**Task brief:** If a line below falls between the line with "Click info icon" and the line with "You are a GUI", or is one of those two, output it exactly; output nothing else and no pictures.

**Input records:**
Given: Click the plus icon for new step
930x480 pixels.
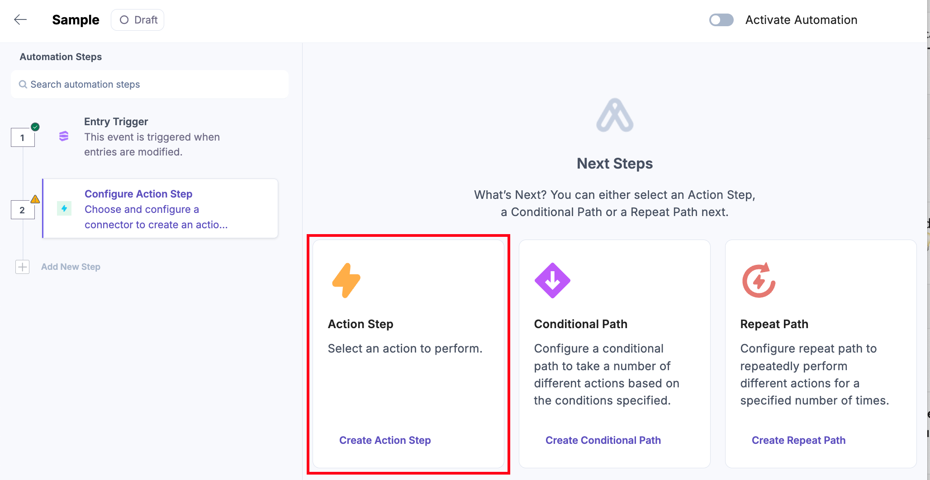Looking at the screenshot, I should [23, 267].
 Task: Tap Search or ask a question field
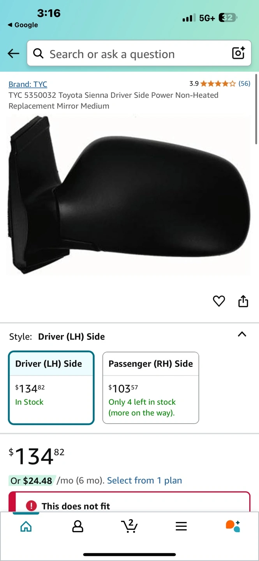point(139,53)
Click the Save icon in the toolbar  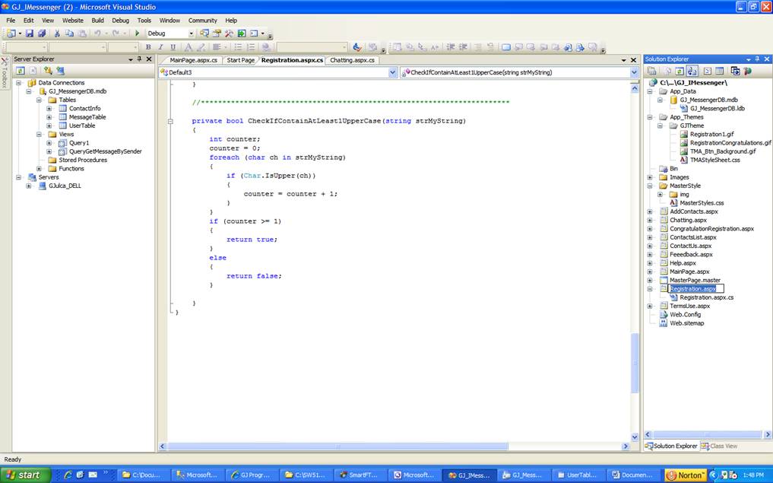30,33
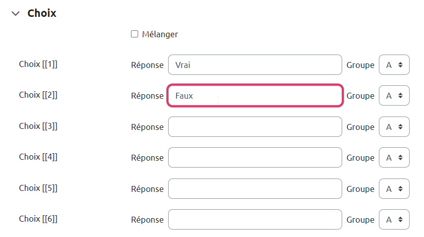The width and height of the screenshot is (424, 237).
Task: Click the empty Choix [[5]] Réponse field
Action: (x=255, y=189)
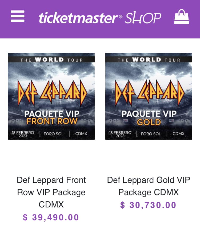
Task: Click Def Leppard logo on Gold image
Action: point(149,93)
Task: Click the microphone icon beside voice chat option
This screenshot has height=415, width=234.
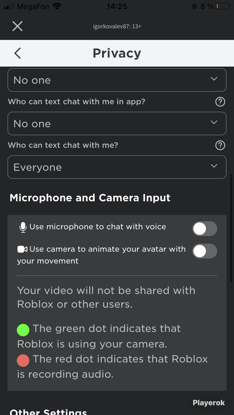Action: [x=23, y=227]
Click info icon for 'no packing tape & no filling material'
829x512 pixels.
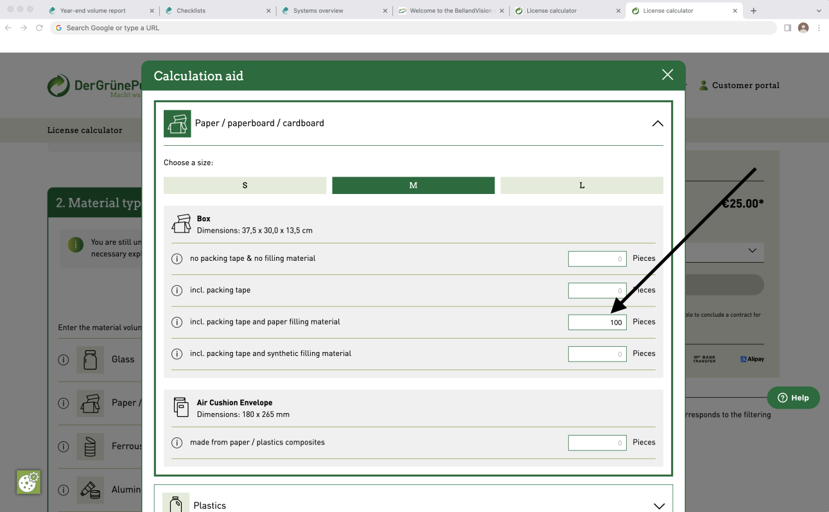(177, 259)
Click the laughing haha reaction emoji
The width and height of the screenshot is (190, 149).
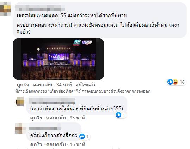[x=175, y=82]
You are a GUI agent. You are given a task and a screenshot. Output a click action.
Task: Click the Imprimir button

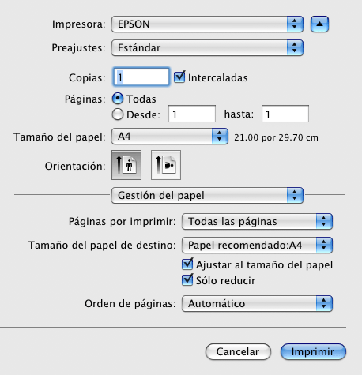[x=313, y=351]
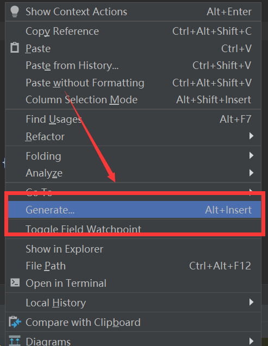The width and height of the screenshot is (268, 346).
Task: Click the File Path entry
Action: coord(133,266)
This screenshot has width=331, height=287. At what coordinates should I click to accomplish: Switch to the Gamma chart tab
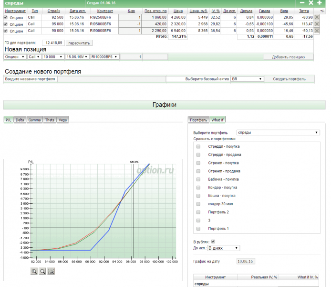point(34,120)
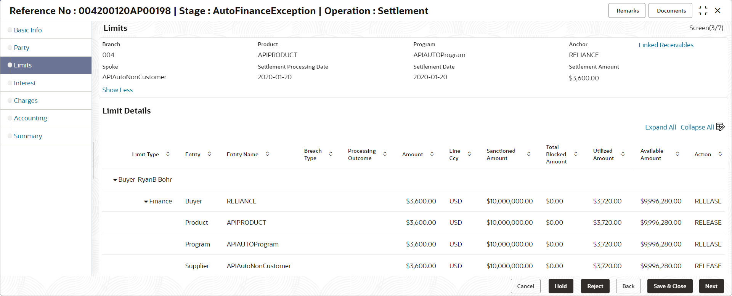The height and width of the screenshot is (296, 732).
Task: Collapse the Buyer-RyanB Bohr row
Action: (115, 180)
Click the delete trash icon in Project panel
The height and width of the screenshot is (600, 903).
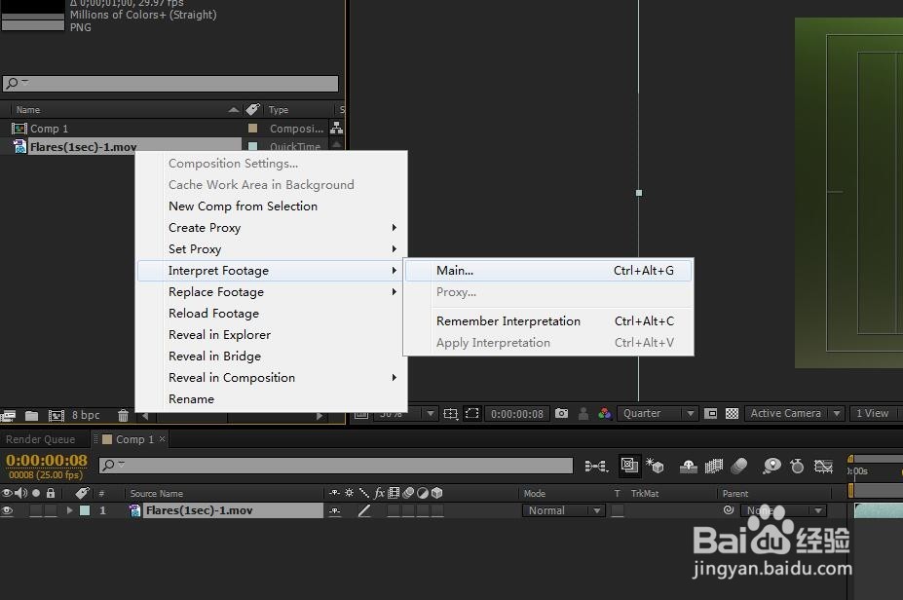click(x=124, y=415)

**Result:**
Click info icon for 'no packing tape & no filling material'
829x512 pixels.
(177, 259)
Click the laughing haha reaction emoji
The width and height of the screenshot is (190, 149).
[x=175, y=82]
You are a GUI agent. You are given a task and a screenshot. Output a click action.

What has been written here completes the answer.